Mr. Nofziger overlooks the fact that many of the protesters trying to bring food, water, and communion to Terri Schiavo were "right to lifers," a group generally associated with the conservative right.
Many in the left do recognize the rights and freedoms conferred on the conservative right, despite Mr. Nofziger's contentions. Indeed, it is often the liberal left that fights to ensure government doesn't become too intrusive and curtail those rights.
JOSEPH P. WALSH
Your March 30 editorial, "Unintended consequences," got it all wrong again. Even the title is wrong.
Issue 1 was intended to stop all sexual relationships outside of marriage.
God has declared all types of fornication to be sin, not just homosexuality.
Just because our society has been conditioned to accept domestic live-ins does not make it right in God's eyes.
Domestic violence is always a travesty that should be addressed regardless of one's marital status, but to use it to justify living together in sin is an even greater travesty.
The so-called innocent victims are paying the consequences of poor choices and need to get out of the relationships.
The truly blind people on this issue are The Blade, the governor, the attorney general, both Ohio U.S. senators, and all of those who voted against Issue 1.
The Ohio voters who passed Issue 1 heeded a much greater warning from God.
The recent national upset over Terri Schiavo has generated many letters in the papers I read.
Most are from concerned citizens who are having their morals tested by not being able to do anything to save a woman they believe was killed in a way likened to murder.
As saddened as I was to learn of Terri's death, I do not understand the wavering stances of these people. The unfortunate fact is that people die every day because their family has chosen to let them go, rather than live off a machine.
The only aspect that makes Terri's case different is that there was a difference of opinion between her husband and her grief-stricken parents.
It was an opportunity for the public to become involved and show what good people they are and how spectacular their morals are.
I would raise this question to those who are accusing America of having no heart: Is it only terrible to let someone die who can afford to stay alive?
Our bleeding hearts seem to have been so blinded that they forget about those who die because they cannot afford to be kept on life support for 15 years.
Those who cannot afford surgeries to remove tumors and fix hearts because they do not have health insurance.
Those who cannot afford therapy and medications and even those who cannot afford to go to the doctor.
Those people have no choice.
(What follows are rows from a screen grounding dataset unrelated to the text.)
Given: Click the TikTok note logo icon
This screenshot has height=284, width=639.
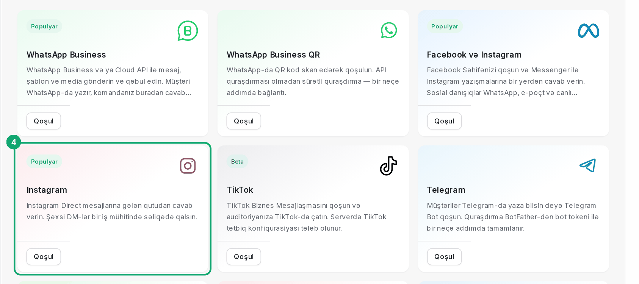Looking at the screenshot, I should (x=388, y=166).
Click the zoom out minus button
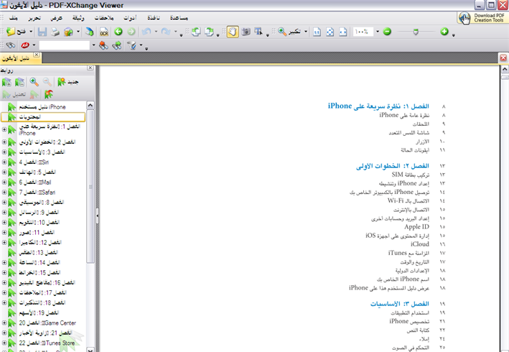 (387, 32)
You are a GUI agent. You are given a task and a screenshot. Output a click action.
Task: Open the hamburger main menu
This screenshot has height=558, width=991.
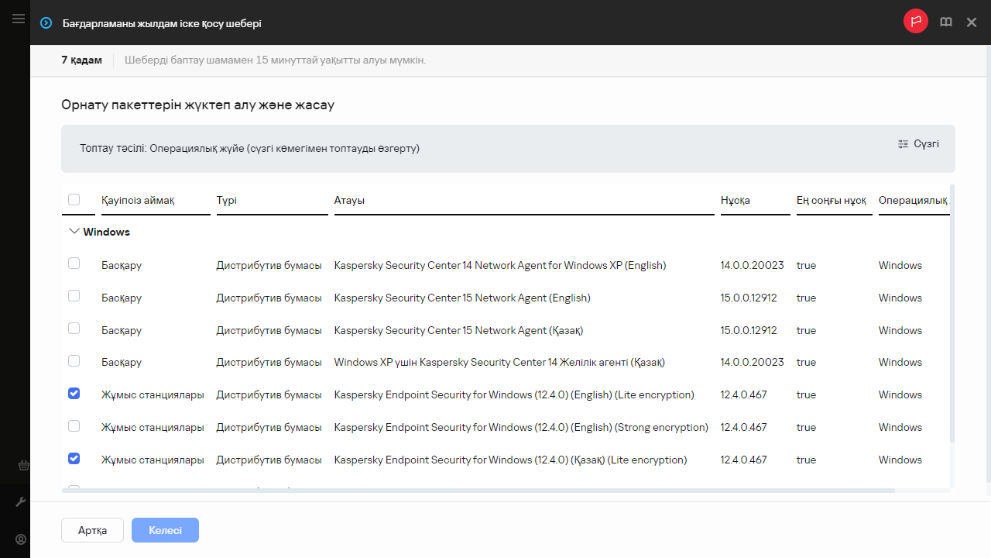pyautogui.click(x=19, y=19)
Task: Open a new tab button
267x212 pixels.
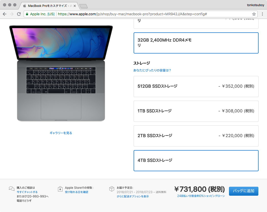Action: [x=83, y=6]
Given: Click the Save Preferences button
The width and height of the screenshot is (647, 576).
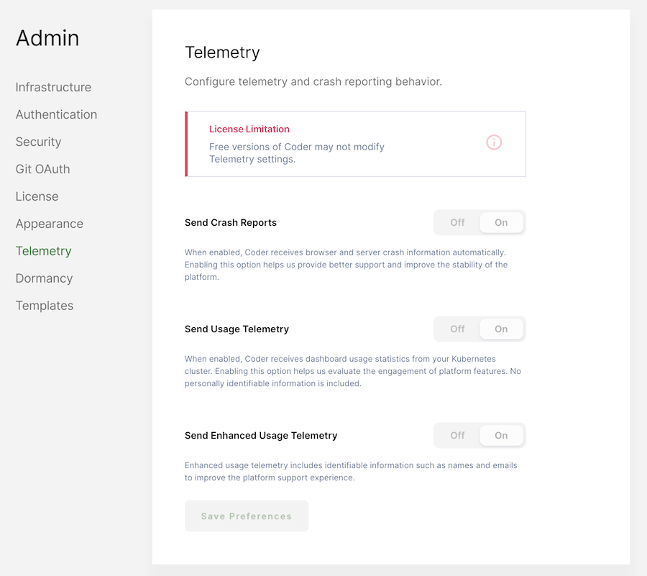Looking at the screenshot, I should pos(247,516).
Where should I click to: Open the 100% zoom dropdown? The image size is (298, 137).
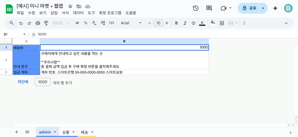(x=61, y=23)
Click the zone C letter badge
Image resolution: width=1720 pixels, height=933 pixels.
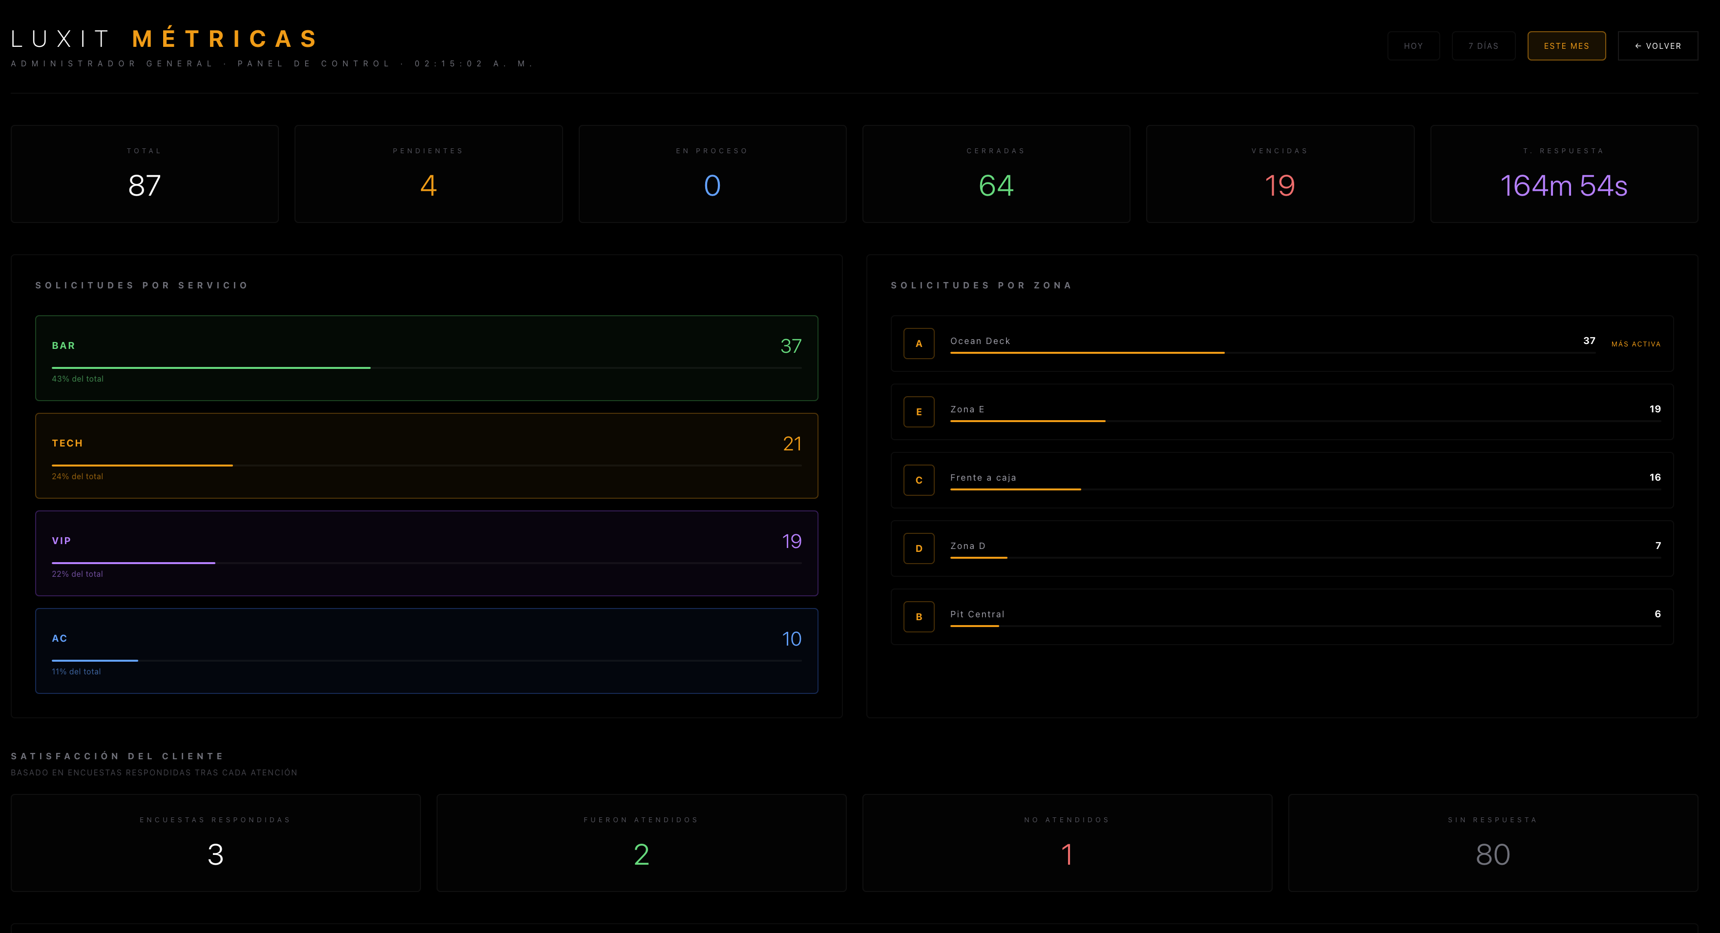[919, 481]
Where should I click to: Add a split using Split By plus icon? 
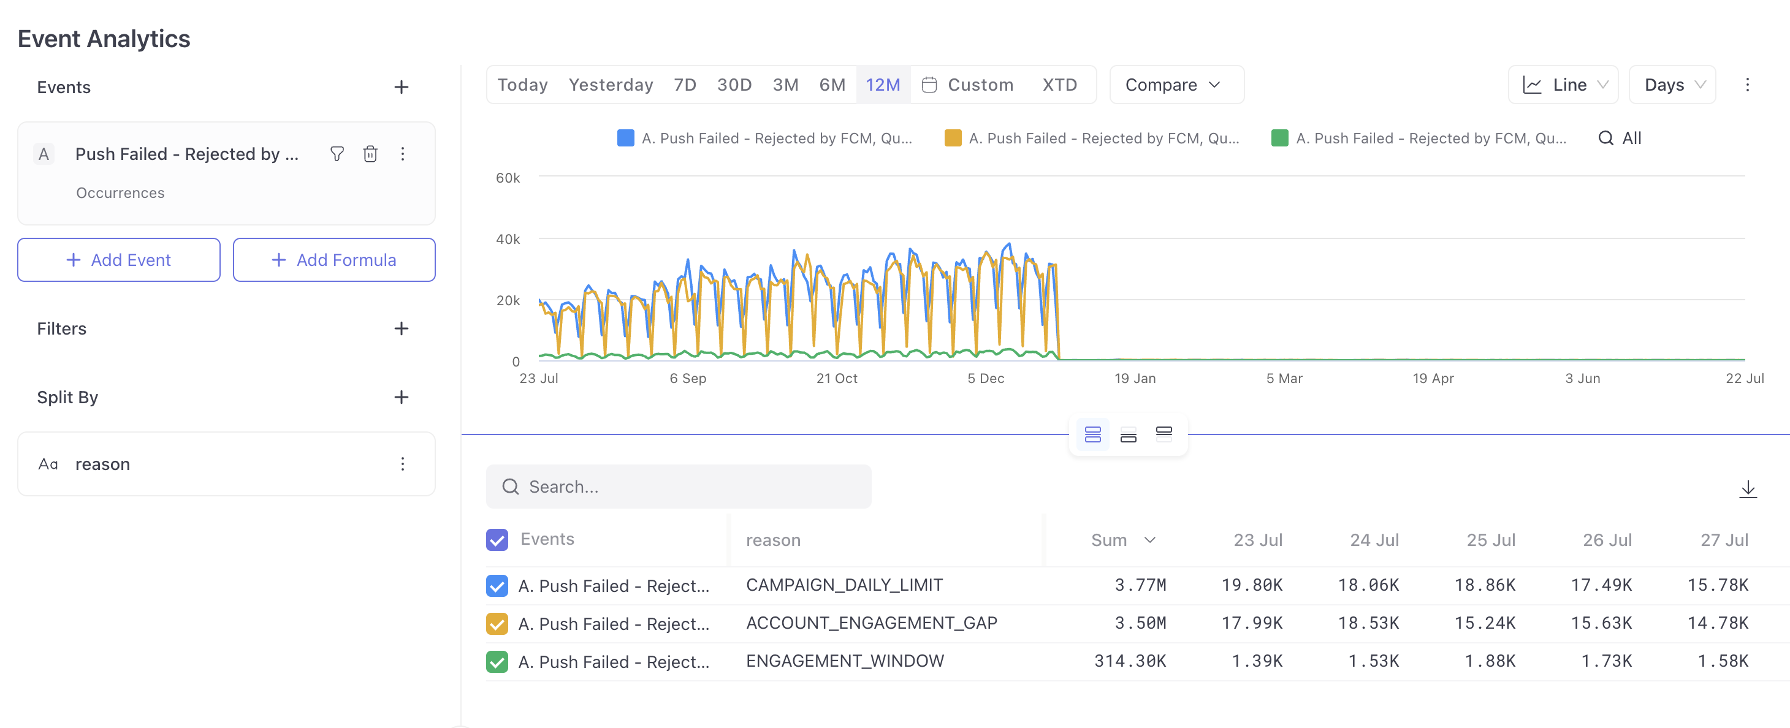[401, 397]
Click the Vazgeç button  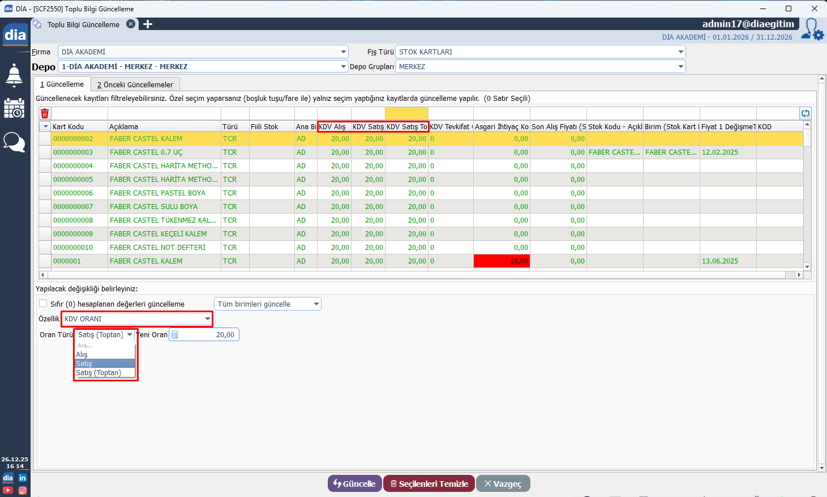pyautogui.click(x=503, y=484)
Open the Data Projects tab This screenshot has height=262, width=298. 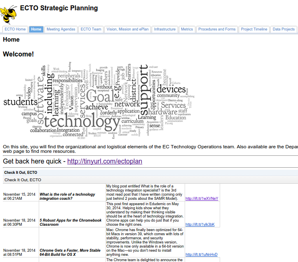pos(284,29)
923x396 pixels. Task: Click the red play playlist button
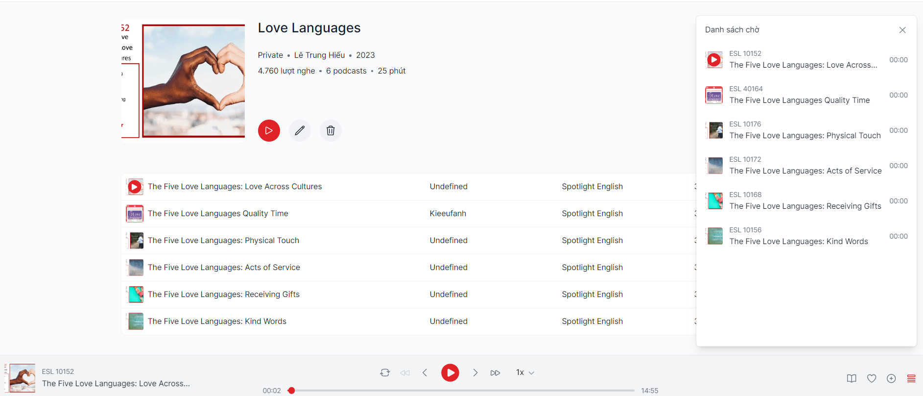click(269, 130)
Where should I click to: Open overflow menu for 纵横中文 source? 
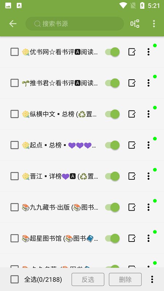pos(148,114)
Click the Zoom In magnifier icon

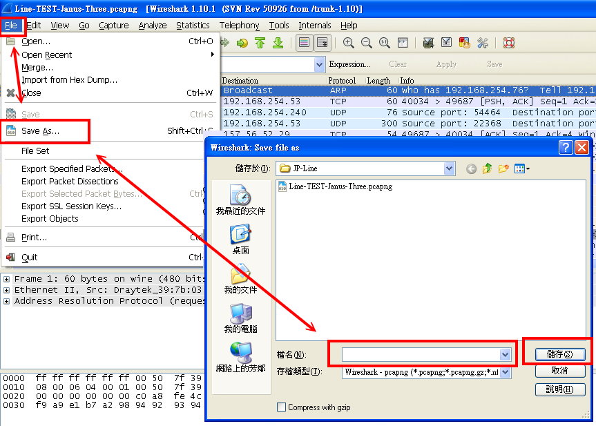pos(349,43)
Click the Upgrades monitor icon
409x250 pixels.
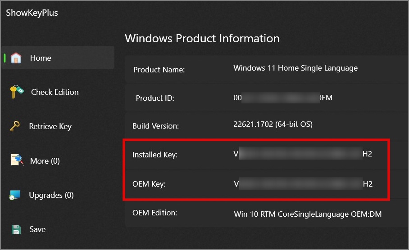click(15, 195)
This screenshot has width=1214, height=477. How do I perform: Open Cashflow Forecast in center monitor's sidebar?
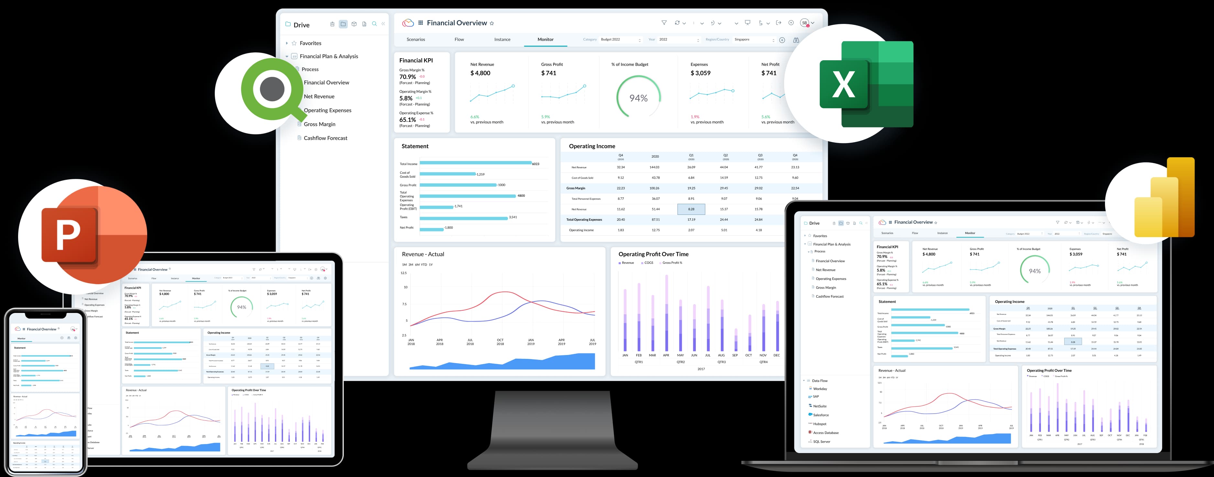click(x=325, y=138)
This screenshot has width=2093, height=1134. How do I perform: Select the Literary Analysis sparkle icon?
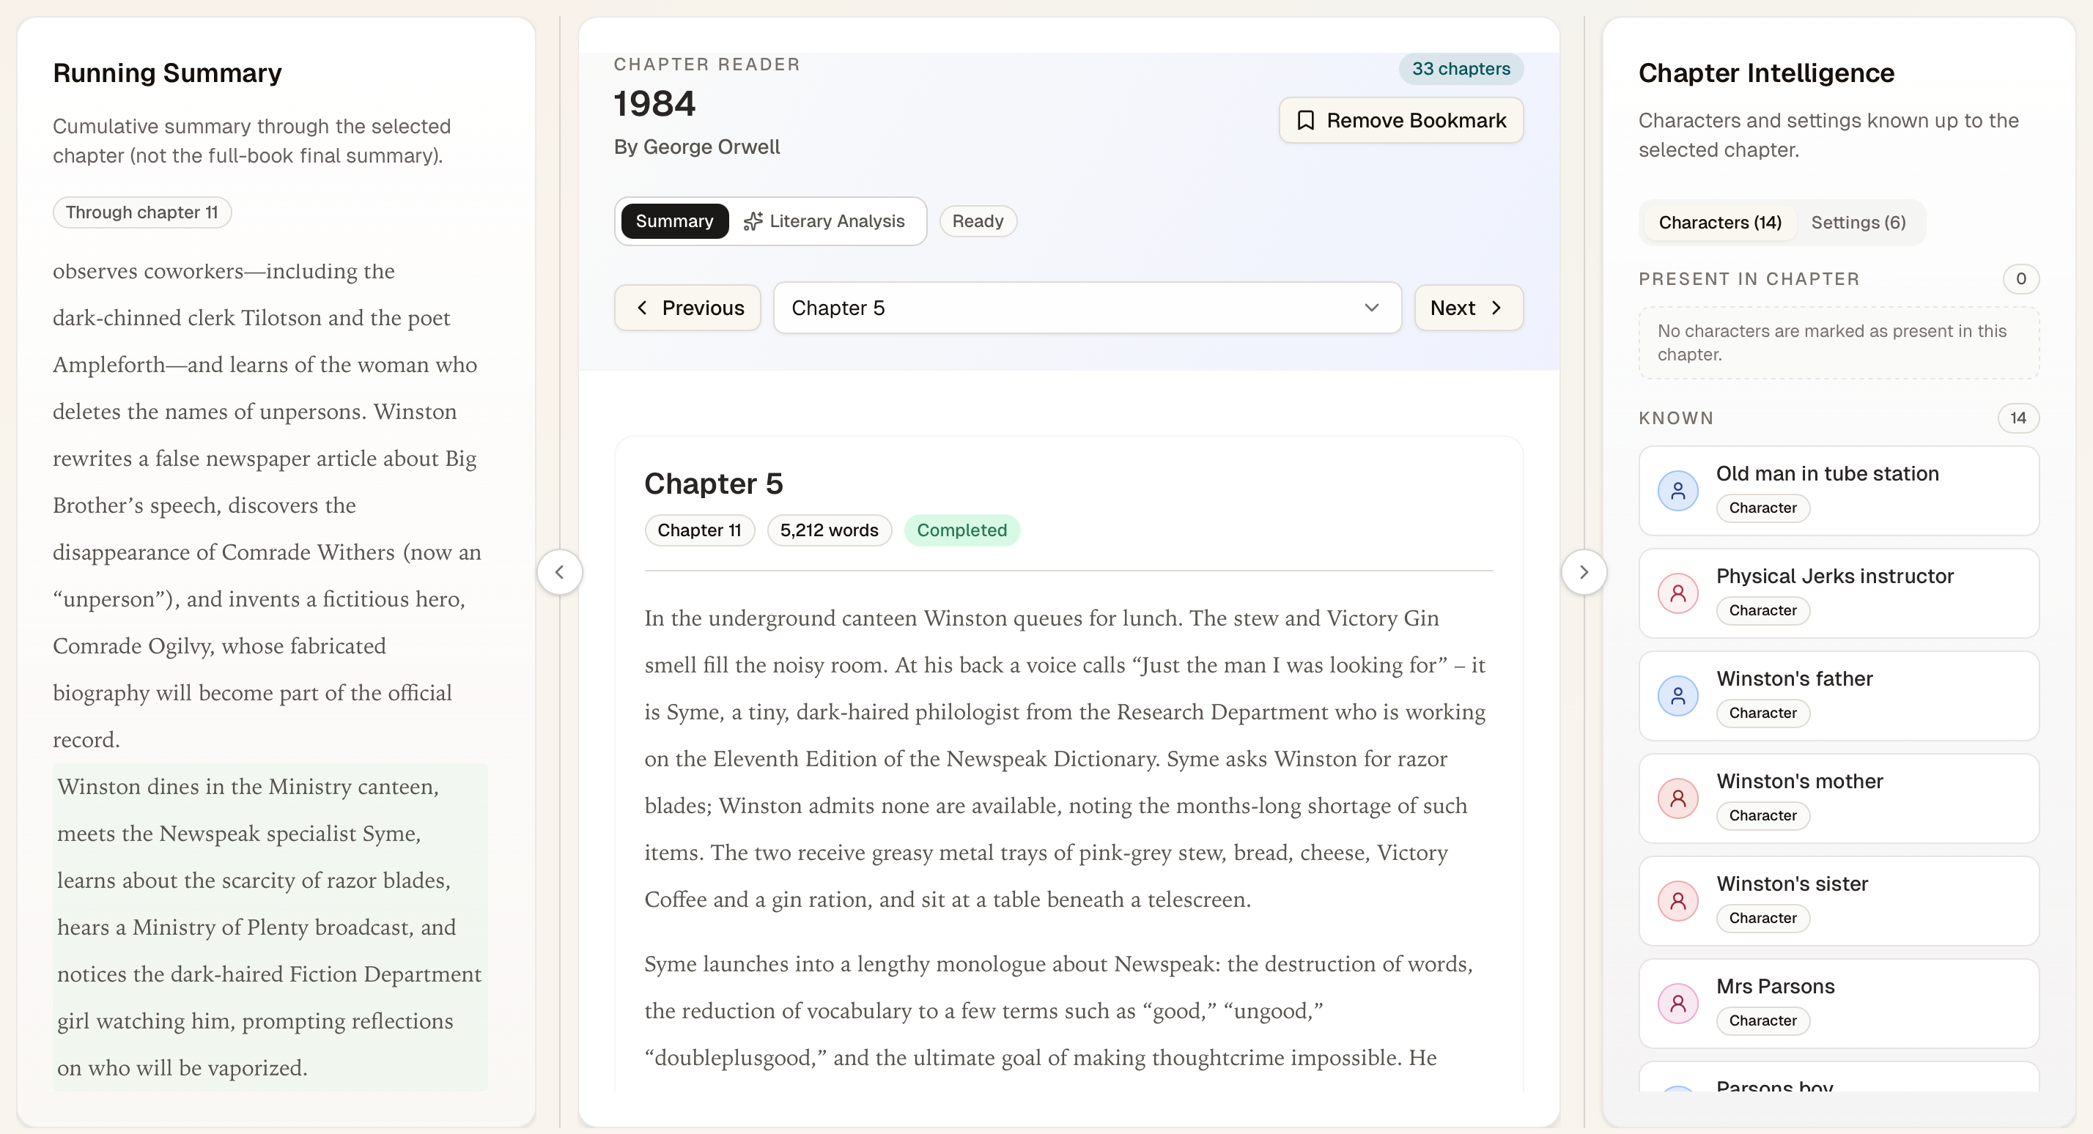point(754,221)
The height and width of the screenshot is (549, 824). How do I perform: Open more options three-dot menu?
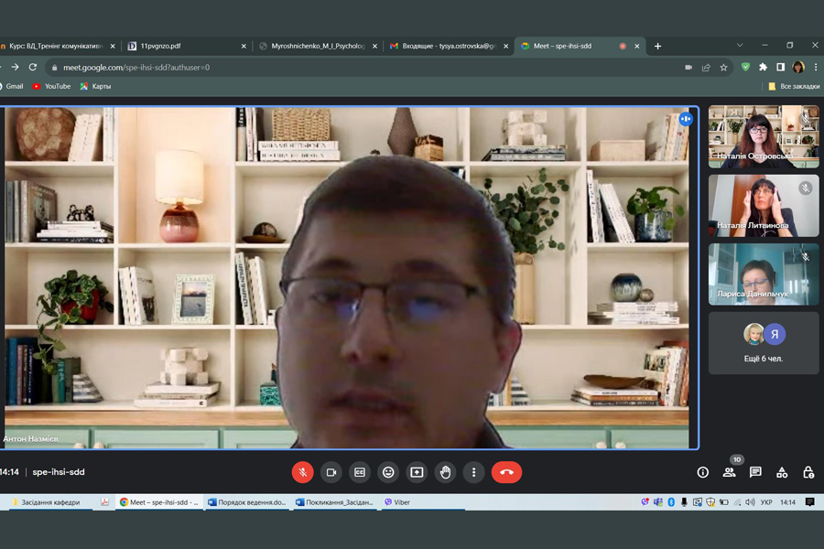coord(473,472)
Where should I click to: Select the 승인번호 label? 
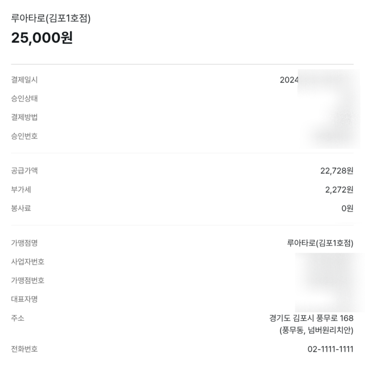point(24,136)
They don't have thousands of people rallying in their support. I cannot imagine what it is like to have to make the choice to let go of a loved one.
But I also cannot fathom what it is like to lose a loved one because you don't have the money to keep him alive.
Your April 12 editorial insinuated that the trafficking of drugs isn't an act of terrorism and doesn't fall inside the scope of the Patriot Act.
In my book the deliberate destruction of lives through supplying and selling drugs is the same as killing with a bomb or germ warfare. Lives are lost or destroyed. Not only the addicts' but their families', as well as the victims of the crimes they commit to acquire money to buy more drugs.
It may not be a headline-grabbing act of terrorism but the result is the same.
Then there is the matter of drive-by shootings where innocent lives are lost, which I believe are the result of drug dealings.
LAWRENCE M. WARN
It seems that our mayor does not like the idea of alcohol sales at the Franklin Park Cinemas. This is because he says this is a family setting. It is strange that he feels this way. I may be mistaken, but isn't Fifth Third Field a family setting? It sells alcohol. This is OK because the county and the city are involved.
The rules change from day to day and venue to venue. This is why it is so interesting to live in this "elegant city."